I understand the goal of this part of the study group to be getting off the spreadsheet mindset. That is, I will be trying to convince you to convince yourselves that the best and most flexible format for our data is not one where we can easily visually inspect its entirety.

Data Collection and Storage

General Principles of Data Collection

This advice applies mostly to researchers working with observational data.

Over-collect: When collecting data in the first place, over-collect if at all possible. The world is a very complex place, so there is no way you could cram it all into a bottle, but give it your best shot! If during the course of your data analysis, you find that it would have been really useful to have data on, say, duration, as well as formant frequencies, it becomes very costly to recollect that data, especially if you haven't laid the proper trail for yourself.

Preserve HiD Info If, for instance, you're collecting data on the effect of voicing on preceding vowel duration, preserve high dimensional data coding, like Lexical Item, or the transcription of the following segment. These high dimensional codings probably won't be too useful for your immediate analysis, but they will allow you to procedurally exract additional features from them at a later time. By preserving your high dimensional information, you're preserving the data's usefulness for your own later reanalysis, as well as for future researchers.

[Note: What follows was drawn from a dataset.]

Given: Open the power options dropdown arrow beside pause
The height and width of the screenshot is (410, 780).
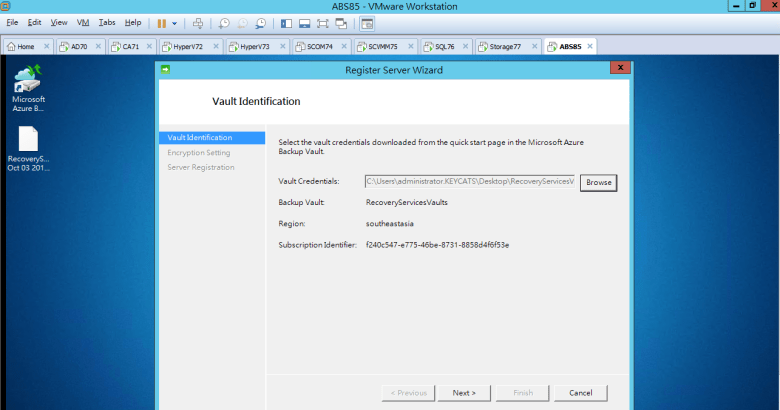Looking at the screenshot, I should (x=174, y=22).
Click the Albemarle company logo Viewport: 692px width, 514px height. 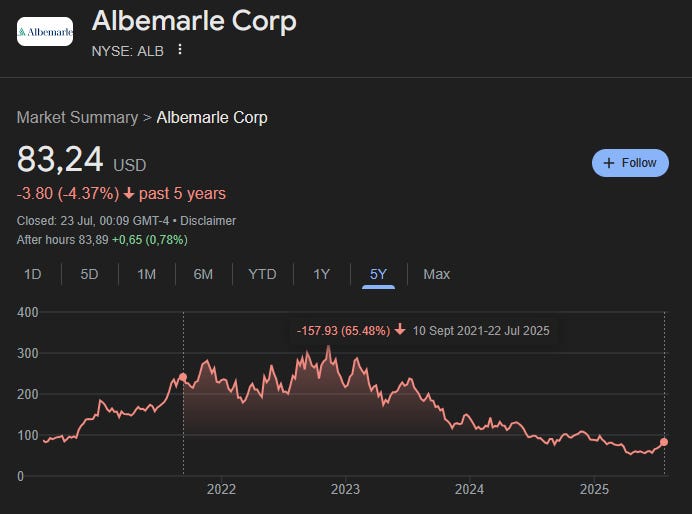(x=45, y=32)
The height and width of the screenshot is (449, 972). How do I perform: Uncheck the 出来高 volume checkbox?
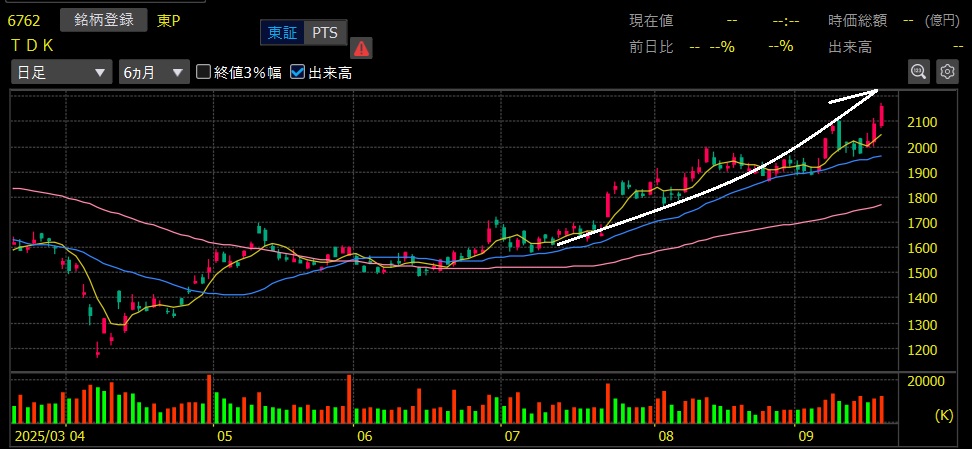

Leave A Trail of Crumbs Be sure to answer this question: How can I preserve a record of this observation in such a way that I can quickly return to it and gather more data on it if necessary? If you fail to successfully answer this question, then you'll be lost in the woods if you ever want to restudy, and the only way home is to replicate the study from scratch.

Give Meaningful Names Give meaningful names to both the names of predictor columns, as well as to labels of nominal observations. Keeping a readme describing the data is still a good idea, but at least now the data is approachable at first glance.

Distinguish between 0 and NA Just do it.

Storing Data

When we store data, it should be:

Raw: Raw data is the most useful data. It's impossible to move down to smaller granularity from a coarser, summarized granularity. Summary tables etc. are nice for publishing in a paper document, but raw data is what we need for asking novel research questions with old data. Also, it will make Tim Berners-Lee happy.

Open formatted: Do not use proprietary database software for long term storage of your data. I have already heard stories about interesting data sets that are no longer accessible for research either because the software they are stored in is defunct, or current versions are not backwards compatible. At that point, your data is property of Microsoft, or whoever.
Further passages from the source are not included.